• Task details:
For the entries below, repeat exactly each line starting with the one that contains "Piano Chords (25, 35)" and going on through the one that contains "3/4 (3, 912)", and no others.
START Provided data
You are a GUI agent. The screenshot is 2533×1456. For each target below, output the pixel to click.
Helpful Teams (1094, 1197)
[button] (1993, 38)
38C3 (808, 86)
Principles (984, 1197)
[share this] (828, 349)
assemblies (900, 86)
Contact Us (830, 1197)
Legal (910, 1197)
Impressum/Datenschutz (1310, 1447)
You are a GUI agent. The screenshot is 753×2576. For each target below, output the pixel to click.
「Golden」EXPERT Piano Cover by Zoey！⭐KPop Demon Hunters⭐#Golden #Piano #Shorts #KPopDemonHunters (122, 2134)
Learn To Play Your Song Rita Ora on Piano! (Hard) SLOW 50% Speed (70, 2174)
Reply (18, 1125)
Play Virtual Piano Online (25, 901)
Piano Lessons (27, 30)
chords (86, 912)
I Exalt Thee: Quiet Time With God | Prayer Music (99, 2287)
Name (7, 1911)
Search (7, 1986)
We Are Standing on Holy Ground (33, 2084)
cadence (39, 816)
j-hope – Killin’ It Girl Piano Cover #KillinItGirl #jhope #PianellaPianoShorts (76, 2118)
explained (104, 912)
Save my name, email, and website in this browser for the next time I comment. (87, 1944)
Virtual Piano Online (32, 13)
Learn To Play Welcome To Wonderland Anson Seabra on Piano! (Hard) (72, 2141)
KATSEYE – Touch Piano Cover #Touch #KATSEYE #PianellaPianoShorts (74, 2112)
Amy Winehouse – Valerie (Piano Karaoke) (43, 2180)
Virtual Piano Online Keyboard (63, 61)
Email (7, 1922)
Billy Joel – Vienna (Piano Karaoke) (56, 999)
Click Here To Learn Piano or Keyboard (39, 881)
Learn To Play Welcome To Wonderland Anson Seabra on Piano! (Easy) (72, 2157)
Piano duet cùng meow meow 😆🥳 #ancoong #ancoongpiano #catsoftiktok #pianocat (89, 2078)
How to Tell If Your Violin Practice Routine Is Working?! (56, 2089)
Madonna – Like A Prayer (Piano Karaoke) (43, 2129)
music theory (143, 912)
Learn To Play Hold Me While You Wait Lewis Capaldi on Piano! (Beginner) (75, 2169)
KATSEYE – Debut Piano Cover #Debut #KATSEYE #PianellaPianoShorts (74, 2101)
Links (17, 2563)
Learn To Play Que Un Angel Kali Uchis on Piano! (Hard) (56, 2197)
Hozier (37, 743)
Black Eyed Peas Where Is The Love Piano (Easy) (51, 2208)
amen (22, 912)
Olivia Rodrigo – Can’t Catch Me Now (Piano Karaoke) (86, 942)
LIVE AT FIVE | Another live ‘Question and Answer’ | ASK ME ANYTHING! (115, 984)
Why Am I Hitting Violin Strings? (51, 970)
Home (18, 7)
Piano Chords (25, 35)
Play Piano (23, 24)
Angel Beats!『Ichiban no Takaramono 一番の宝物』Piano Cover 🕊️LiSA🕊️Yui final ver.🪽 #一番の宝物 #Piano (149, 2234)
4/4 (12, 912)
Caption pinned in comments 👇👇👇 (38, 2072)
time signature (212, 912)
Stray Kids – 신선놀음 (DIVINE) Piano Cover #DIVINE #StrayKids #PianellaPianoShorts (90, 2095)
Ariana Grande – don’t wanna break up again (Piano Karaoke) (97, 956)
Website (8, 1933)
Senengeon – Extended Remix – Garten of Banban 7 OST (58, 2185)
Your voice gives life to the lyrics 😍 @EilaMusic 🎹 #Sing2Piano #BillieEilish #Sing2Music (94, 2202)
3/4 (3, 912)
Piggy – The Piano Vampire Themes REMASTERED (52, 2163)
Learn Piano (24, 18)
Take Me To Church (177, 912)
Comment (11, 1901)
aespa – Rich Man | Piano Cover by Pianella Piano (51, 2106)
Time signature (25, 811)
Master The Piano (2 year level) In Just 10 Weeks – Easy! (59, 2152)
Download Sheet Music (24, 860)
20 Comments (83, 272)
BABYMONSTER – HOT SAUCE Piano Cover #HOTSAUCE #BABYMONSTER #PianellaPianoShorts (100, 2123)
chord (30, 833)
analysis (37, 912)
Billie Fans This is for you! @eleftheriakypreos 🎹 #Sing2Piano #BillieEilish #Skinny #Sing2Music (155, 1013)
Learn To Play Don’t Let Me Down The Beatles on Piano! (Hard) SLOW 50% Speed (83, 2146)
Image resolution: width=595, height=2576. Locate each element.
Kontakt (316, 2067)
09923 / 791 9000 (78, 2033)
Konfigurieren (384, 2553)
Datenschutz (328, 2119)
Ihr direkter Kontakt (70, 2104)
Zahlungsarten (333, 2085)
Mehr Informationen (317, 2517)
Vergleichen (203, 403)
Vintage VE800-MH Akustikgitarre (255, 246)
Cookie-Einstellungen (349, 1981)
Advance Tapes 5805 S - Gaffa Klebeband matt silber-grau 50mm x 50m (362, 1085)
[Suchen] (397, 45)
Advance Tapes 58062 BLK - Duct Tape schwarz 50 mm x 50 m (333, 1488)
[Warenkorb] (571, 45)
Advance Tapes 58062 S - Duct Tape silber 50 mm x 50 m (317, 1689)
END Provided data
• Answer section:
Piano Chords (25, 35)
Play Piano (23, 24)
Angel Beats!『Ichiban no Takaramono 一番の宝物』Piano Cover 🕊️LiSA🕊️Yui final ver.🪽 #一番の宝物 #Piano (149, 2234)
4/4 (12, 912)
Caption pinned in comments 👇👇👇 (38, 2072)
time signature (212, 912)
Stray Kids – 신선놀음 (DIVINE) Piano Cover #DIVINE #StrayKids #PianellaPianoShorts (90, 2095)
Ariana Grande – don’t wanna break up again (Piano Karaoke) (97, 956)
Website (8, 1933)
Senengeon – Extended Remix – Garten of Banban 7 OST (58, 2185)
Your voice gives life to the lyrics 😍 @EilaMusic 🎹 #Sing2Piano #BillieEilish #Sing2Music (94, 2202)
3/4 (3, 912)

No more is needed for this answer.